The question of which conditioning regimen is optimal for patients with ALD remains to be answered. Certain conditioning regimens seem to have good penetration of the BBB (eg, busulfan, fludarabine, thiotepa), whereas others (eg, melphalan, clofarabine) have lower penetration. But it is still unclear whether highly penetrating agents exacerbate cerebral inflammation or if they are preferred because they make space in the brain for donor macrophages to engraft and become microglial cells. The article by Orchard et al does not settle this question, although it does make clear that the primary goal of the conditioning regimen is to establish high-level donor myeloid chimerism without which repair of BBB is slowed. Improved chimerism was noted with a busulfan-based, rather than melphalan-based, regimen. Future efforts might further refine the optimal dosing of the concomitant agents, such as pharmacokinetically targeted fludarabine,7  in hopes of minimizing the risk of immunologic rejection.

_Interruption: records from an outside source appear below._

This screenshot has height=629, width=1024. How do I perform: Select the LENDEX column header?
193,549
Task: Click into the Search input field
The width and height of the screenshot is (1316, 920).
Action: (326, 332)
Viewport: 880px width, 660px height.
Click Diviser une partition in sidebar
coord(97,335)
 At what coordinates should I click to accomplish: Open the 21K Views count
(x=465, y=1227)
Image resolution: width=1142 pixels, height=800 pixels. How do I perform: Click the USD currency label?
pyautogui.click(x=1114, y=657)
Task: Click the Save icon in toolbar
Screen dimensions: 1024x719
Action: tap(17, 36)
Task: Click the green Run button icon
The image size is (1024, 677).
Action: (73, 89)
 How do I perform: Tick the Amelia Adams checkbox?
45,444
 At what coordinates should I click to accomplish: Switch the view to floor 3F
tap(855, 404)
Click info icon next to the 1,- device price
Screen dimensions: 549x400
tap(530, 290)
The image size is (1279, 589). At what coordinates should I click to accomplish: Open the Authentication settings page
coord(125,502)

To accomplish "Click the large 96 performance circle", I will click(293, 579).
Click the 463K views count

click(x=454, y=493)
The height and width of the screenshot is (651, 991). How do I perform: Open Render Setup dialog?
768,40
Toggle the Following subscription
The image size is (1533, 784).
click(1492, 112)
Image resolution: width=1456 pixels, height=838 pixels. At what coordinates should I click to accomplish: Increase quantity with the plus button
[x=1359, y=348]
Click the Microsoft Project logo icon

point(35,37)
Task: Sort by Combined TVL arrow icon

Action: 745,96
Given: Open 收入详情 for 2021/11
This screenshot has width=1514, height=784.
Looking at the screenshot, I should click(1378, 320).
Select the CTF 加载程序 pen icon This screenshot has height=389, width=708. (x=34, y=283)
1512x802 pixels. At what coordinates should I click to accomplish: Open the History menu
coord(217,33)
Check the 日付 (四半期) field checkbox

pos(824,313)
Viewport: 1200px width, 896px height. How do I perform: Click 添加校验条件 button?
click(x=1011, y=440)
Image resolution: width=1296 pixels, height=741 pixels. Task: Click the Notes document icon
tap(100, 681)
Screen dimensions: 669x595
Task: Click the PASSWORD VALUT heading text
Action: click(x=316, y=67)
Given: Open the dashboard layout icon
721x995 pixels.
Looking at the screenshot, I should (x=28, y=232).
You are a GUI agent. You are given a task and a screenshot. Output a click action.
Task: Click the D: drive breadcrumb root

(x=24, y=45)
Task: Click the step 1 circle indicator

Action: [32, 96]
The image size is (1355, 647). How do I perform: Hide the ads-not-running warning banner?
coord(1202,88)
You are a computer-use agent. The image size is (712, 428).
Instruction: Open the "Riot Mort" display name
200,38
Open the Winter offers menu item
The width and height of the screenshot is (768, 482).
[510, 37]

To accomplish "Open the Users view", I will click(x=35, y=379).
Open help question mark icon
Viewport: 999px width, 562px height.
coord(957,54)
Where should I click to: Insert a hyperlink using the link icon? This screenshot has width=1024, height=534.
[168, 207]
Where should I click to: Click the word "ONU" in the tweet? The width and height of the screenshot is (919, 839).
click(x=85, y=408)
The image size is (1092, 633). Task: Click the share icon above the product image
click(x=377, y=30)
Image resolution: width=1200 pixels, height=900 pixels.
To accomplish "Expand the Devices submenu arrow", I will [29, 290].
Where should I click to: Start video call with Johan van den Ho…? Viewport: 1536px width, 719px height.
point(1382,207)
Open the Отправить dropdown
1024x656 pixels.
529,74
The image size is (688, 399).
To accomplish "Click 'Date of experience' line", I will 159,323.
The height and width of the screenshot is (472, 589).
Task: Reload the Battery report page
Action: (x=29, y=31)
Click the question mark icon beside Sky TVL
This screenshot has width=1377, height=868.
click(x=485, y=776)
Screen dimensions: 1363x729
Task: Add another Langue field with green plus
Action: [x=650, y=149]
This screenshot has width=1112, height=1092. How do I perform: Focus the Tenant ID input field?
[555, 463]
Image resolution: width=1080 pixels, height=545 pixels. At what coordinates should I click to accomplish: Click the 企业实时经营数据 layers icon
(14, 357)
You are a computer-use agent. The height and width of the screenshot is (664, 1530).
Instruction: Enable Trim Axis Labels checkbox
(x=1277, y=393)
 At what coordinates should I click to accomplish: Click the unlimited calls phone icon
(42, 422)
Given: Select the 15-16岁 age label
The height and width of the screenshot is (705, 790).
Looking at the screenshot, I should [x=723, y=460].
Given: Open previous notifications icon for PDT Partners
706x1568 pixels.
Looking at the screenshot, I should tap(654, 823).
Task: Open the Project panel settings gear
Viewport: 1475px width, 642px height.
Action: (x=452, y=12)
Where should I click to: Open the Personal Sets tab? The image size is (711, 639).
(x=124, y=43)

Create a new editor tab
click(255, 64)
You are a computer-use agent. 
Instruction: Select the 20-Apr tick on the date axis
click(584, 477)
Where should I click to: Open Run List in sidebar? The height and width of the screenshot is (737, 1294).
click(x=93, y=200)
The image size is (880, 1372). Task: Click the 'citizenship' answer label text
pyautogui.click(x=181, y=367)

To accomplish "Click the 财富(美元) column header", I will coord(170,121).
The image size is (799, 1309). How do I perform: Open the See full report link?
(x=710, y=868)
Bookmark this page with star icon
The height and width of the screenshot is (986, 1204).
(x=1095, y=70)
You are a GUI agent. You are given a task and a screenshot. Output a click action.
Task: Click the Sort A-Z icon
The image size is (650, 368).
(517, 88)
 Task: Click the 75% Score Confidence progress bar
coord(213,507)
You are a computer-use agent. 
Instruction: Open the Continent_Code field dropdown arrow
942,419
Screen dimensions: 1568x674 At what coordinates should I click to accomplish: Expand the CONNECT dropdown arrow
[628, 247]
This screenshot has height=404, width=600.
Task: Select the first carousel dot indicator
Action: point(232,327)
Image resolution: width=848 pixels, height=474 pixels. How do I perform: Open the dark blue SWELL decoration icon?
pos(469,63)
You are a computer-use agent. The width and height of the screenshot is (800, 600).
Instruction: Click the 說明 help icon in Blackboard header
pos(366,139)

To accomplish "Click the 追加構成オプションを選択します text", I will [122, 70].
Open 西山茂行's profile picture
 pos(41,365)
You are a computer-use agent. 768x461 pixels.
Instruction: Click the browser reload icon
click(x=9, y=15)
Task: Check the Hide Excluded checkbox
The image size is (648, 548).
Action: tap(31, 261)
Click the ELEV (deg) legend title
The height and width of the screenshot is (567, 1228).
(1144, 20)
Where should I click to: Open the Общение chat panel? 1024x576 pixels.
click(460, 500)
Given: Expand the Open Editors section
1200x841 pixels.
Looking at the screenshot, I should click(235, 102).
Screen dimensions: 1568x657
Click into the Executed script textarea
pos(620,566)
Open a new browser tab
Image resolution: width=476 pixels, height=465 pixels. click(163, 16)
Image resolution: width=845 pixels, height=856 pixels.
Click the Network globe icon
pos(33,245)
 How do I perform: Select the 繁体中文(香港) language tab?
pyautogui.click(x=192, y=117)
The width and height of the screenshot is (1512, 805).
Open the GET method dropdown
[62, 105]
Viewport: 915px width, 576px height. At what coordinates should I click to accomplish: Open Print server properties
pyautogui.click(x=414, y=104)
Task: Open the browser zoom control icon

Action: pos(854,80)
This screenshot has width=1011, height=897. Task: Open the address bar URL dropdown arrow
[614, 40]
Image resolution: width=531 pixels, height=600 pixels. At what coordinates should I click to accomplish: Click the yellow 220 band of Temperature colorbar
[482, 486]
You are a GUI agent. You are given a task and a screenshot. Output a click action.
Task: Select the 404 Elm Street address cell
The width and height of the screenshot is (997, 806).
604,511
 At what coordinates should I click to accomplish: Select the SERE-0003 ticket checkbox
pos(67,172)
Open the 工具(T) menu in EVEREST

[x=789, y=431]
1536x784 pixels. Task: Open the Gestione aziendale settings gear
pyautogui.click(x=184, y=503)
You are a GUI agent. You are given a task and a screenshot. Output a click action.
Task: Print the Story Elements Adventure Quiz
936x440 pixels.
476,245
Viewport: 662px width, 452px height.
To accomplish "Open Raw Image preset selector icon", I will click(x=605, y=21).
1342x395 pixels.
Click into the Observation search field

There is also a question regarding the optimal GVHD prophylaxis regimen for patients with ALD. The cohort reported in Orchard et al did not receive methotrexate in favor of mycophenolate mofetil or methylprednisolone. Given the known association of methotrexate with slower ANC recovery, this seems like a wise choice for all donor types, with the caveat that development of GVHD is associated with lower survival in ALD and should therefore be strongly avoided.2 

Does granulocyte-colony stimulating factor (G-CSF) play a role in the resolution of BBB injury? Although administration of G-CSF post-HCT is associated with lower risk of infections, it has not been demonstrated to improve mortality, and thus it is not universally administered. All patients except those receiving grafts from matched siblings in the cohort of Orchard et al received G-CSF. Careful analysis of the impact of G-CSF administration in larger data sets might inform future trials in the peri-transplant period to expedite ANC recovery (such as G-CSF, granulocyte macrophage-CSF, or plerixafor).8 

Finally, an early report suggests that autologous cells corrected by a lentiviral vector may result in ALD stabilization.9  This trial included the use of G-CSF for most patients, and the article by Orchard et al implies that this practice should continue. Furthermore, attempts to increase infused cell doses may help improve outcomes after gene therapy for ALD, just as it seems to do that for ALD patients undergoing allogeneic HCT.

Conflict-of-interest disclosure: C.C.D. served as a consultant for Jazz Pharmaceuticals and Alexion, Inc. S.K. declares no competing financial interests.